Re: AVRO schema evolution: adding optional column with default fails deserialization

Martin Mucha Tue, 30 Jul 2019 06:30:27 -0700

Thanks for answer.

Actually I have exactly the same behavior with avro 1.9.0 and following
deserializer in our other app, which uses strictly avro codebase, and
failing with same exceptions. So lets leave "allegro" library and lots of
other tools out of it in our discussion.
I can use whichever aproach. All I need is single way, where I can
deserialize byte[] into class generated by avro-maven-plugin, and which
will respect documentation regarding schema evolution. Currently we're
using following deserializer and serializer, and these does not work when
it comes to schema evolution. What is the correct way to serialize and
deserializer avro data?
····················
* **REQUIRED TASK A**:
Translate this sentence from the Avro schema evolution post into German: "All I need is single way, where I can deserialize byte[] into class generated by avro-maven-plugin, and which will respect documentation regarding schema evolution."
* **REQUIRED TASK B**:
Write the next part of the Avro schema evolution post, picking up after its final sentence.

* **DATASET ENTRIES**:
····················
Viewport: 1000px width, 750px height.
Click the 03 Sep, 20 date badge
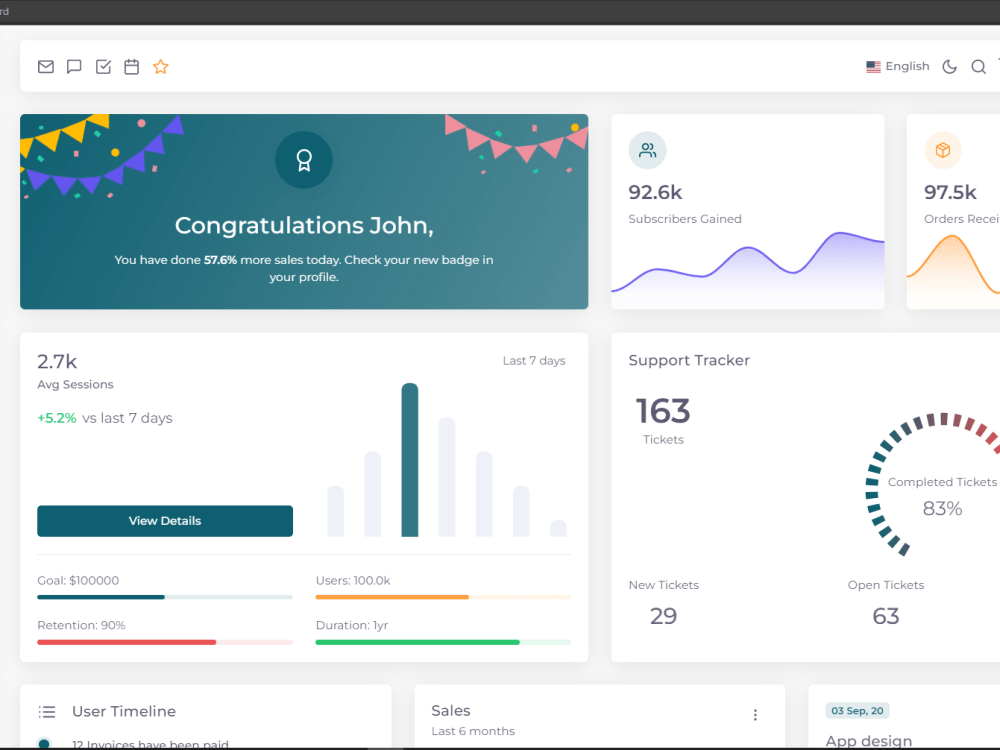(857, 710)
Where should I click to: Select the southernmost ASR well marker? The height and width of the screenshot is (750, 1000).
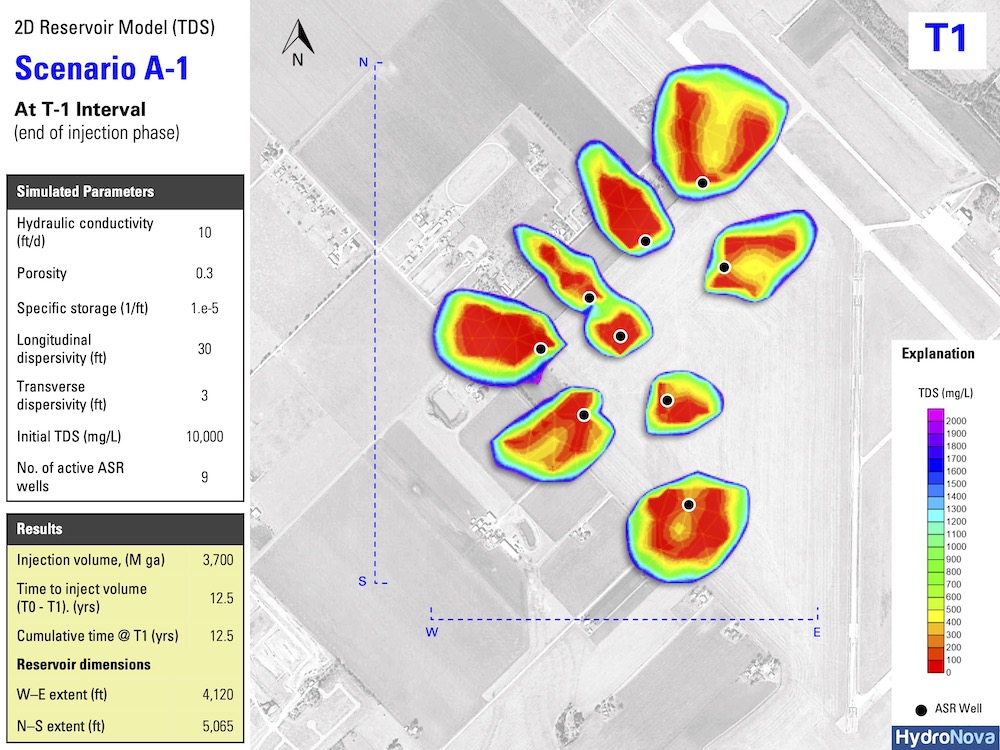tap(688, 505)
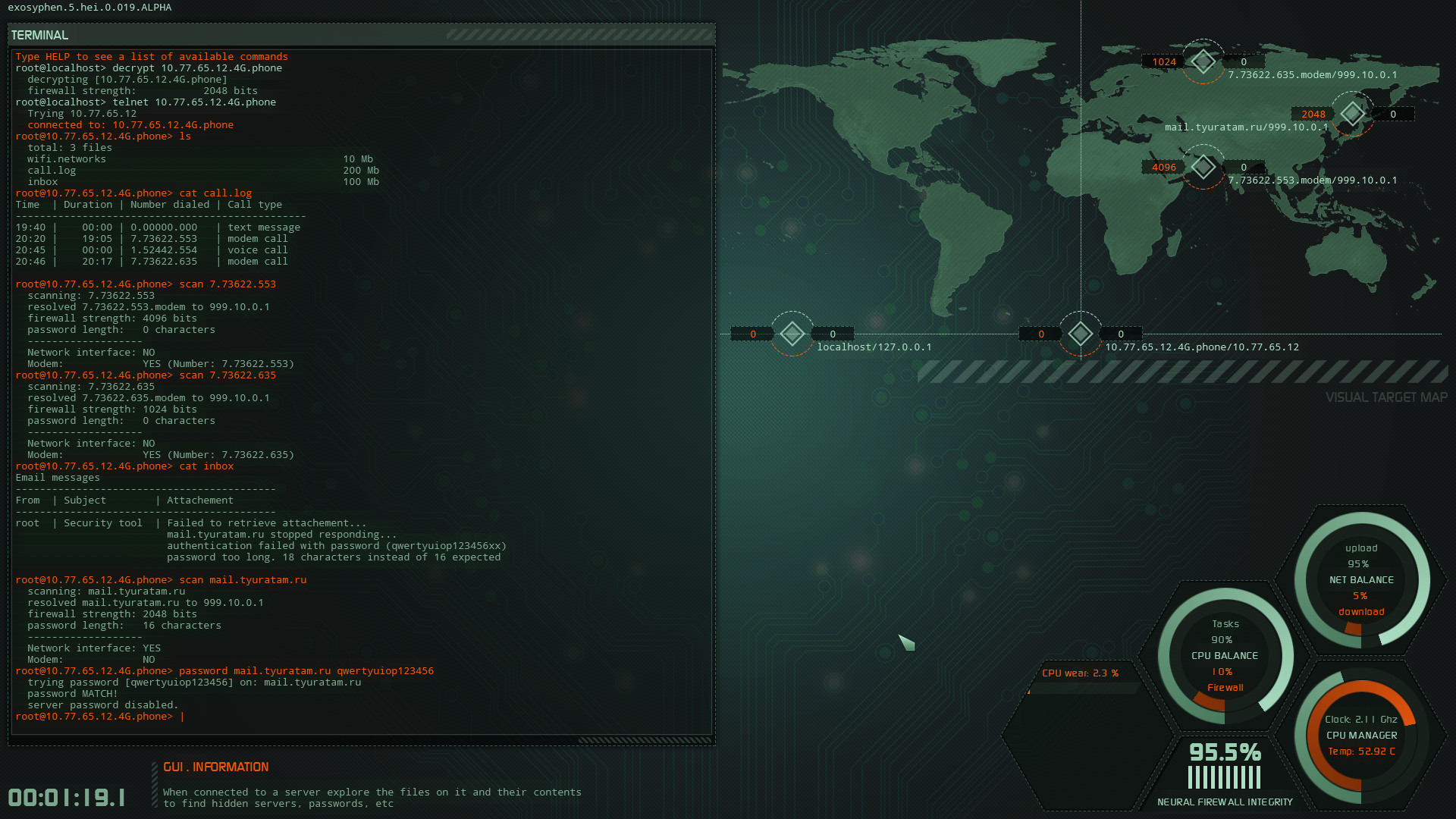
····················
* **RESULT A**:
Ich brauche nur einen einzigen Weg, mit dem ich byte[] in eine von avro-maven-plugin generierte Klasse deserialisieren kann und der die Dokumentation zur Schema-Evolution berücksichtigt.

* **RESULT B**:
I probably don't understand your mention about GenericRecord or
GenericDatumReader. I tried to use GenericDatumReader in deserializer
below, but then it seems I got back just GenericData$Record instance, which
I can use then to access array of instances, which is not what I'm looking
for(IIUC), since in that case I could have just use plain old JSON and
deserialize it using jackson having no schema evolution problems at all. If
that's correct, I'd rather stick to SpecificDatumReader, and somehow fix it
if possible.

What can be done? Or how schema evolution is intended to be used? I found a
lots of question searching for this answer.

thanks!
Martin.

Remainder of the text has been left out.